Back home: Post-production
Once back home and in front of my computer, I started working on the pictures by scrolling through the JPEGs first. Most noteworthy: the results were just stunning! Most of the pictures were almost ready without working on it in Lightroom. However, as I am only discovering the camera (and street photography somehow as well), I had some issues with over- and underexposed photos and some focusing issues when shooting from the hip. In those cases, I was really happy to have the RAWs as well – for the exposure issues in particular.

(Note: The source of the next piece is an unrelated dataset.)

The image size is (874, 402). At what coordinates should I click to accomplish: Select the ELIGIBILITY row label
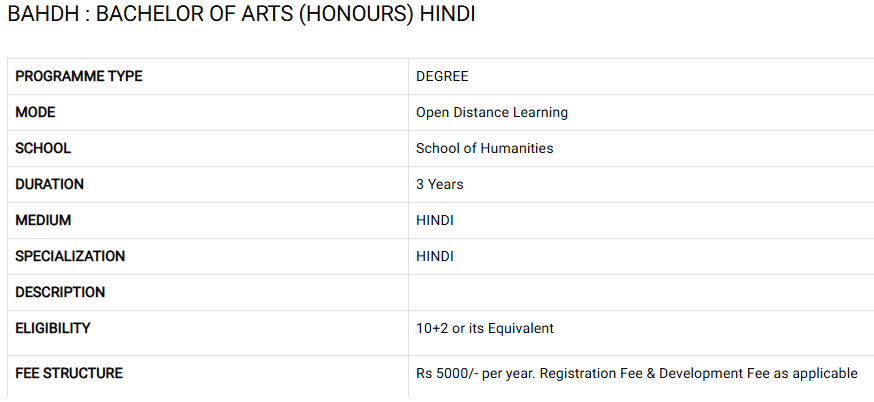(x=53, y=328)
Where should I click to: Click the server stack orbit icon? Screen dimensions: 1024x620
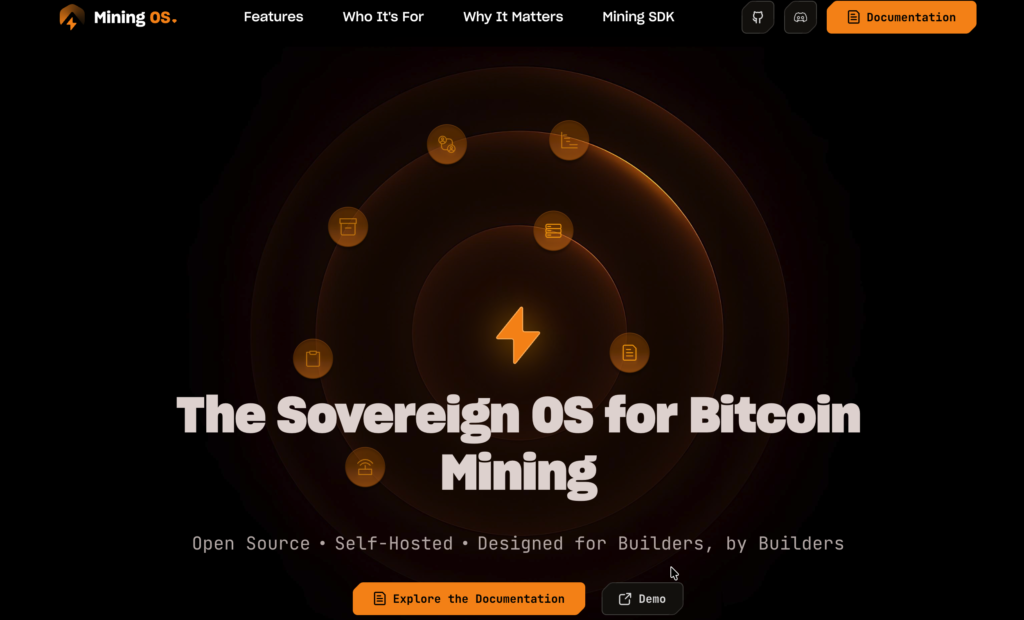pyautogui.click(x=553, y=231)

To cut a long story short: how did the out-of-camera JPEGs of the Fuji X100F do against the RAWs? Here are some of the photos in JPEG and in RAW (with some minor processing) in comparison:
Reviewing the Lightroom workflow
In those two examples, it is even difficult to see the differences – which is increased by the fact that I chose some rather minimalistic adjustments of the RAW files and by choosing the ACROS film simulation in Silver Efex Pro. After many experiments within Lightroom and the tools in Silver Efex Pro, I recently came down to the decision to cut the time spent on post-production. My simple workflow now is as follows:
- straighten the image (useful especially when shot from the hip);
- decrease highlight tones and increase shadows;
- increase sharpness and details by a bit;
- within Silver Efex Pro:
- add some contrast, chose the Fuji Neopan Acros 100 film simulation, and check if one of the filters improves the main aspects of the image;
- and finally, add some vignette back in Lightroom.

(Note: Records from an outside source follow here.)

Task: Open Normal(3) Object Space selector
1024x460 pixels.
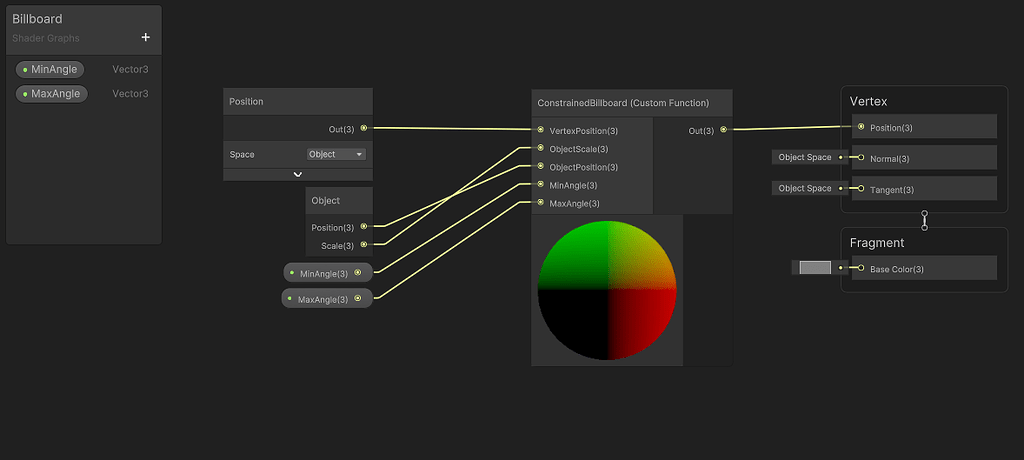Action: click(x=805, y=158)
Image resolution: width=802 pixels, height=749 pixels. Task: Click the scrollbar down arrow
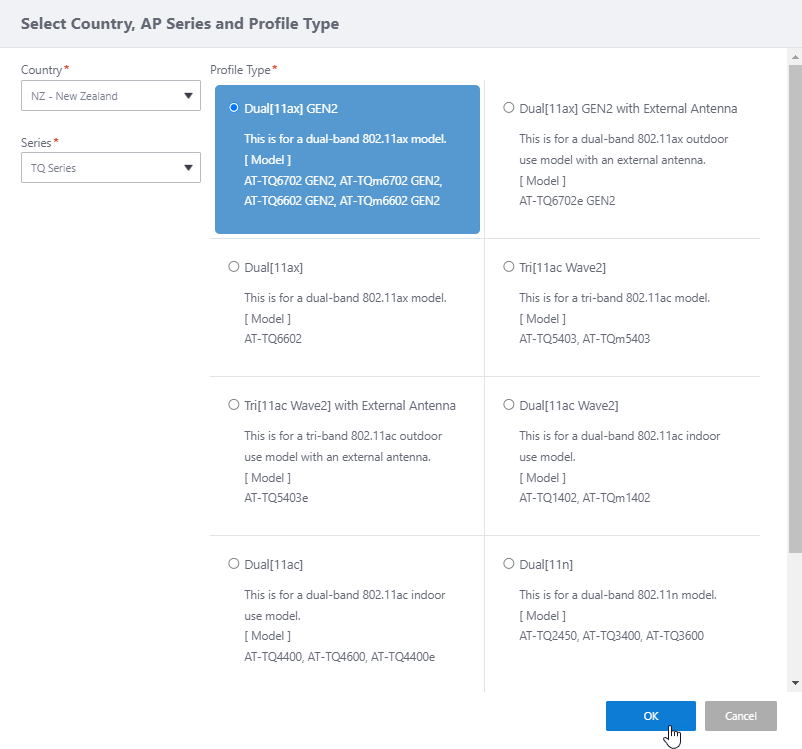tap(795, 683)
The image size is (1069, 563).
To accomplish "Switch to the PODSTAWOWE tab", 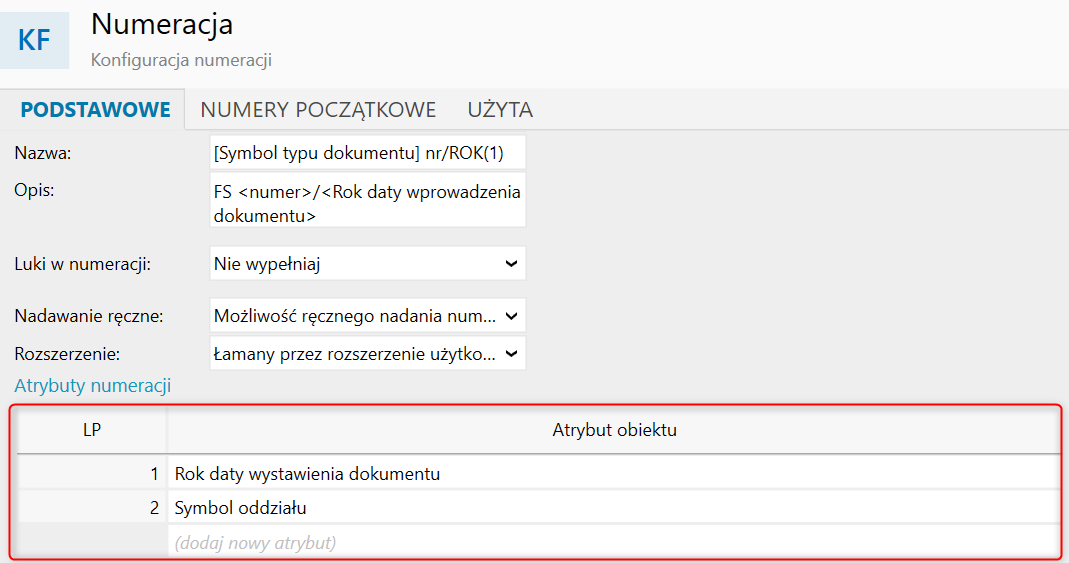I will click(x=96, y=110).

#FAIL: Exposure issues recovered thanks to the saved RAW files
And to show a picture where I completely failed the exposure and how I was able to recover it thanks to the saved RAW file, here we go:
In a nutshell, I would say that going for the JPEGs (with the ACROS film simulation set up) is an excellent choice as I was able to visualize immediately the potential of the scene in black and white and to quickly share pictures online. However, as for now, I will rely on the JPEG + RAW set up until I might get a better hand on the exposure in the multiple situations in the street to avoid exposure issues.
What about you?
I am still experimenting with the settings for ACROS in terms of highlight and shadow tones etc. Any recommendations from your own experiences? Any experiences with the other film simulations for the out-of-camera JPEGs of the Fuji X100F or other members of the family?
As a debate is going on about this: I chose the black edition of the X100F as I consider this one to be a bit more discrete in the streets – but it was a long decision-making process between the silver and the black versions…
In the end I ask myself why I still shoot film… With Acros, the real one now discontinued I might as well go digital. If only there were not so many buttons on those cameras… 😉
Thanks for your comment, Frank! I usually have the Rollei 35 and/or the Yashica Electro 35 film camera with me in my bag and love working with the rolls of film – so far, I mainly tested the Ilford ones. Shooting with the fully manual Rollei is great and with its few dials really fun to use. By the way, before getting the X100F, I had also in mind to invest the same amount of money in a nice rangefinder film camera… But once the X100F in my hands and all the positive feedback on the Acros film simulation in mind, I decided to go for digital – this time.
I had the original X100, wonderful camera but it made me go back to film with it’s retro styling
Oh, yes, absolutely see that happening. What attracted me was the film camera design in a digital camera for the X100F – and the feel is somehow there as well. But maybe, in a moment, this styling and feel will have the same effect on me as it has on you. By the way, for my Christmas travels last year, I went all film and took no digital gear with me; only the Yashica. And I loved it.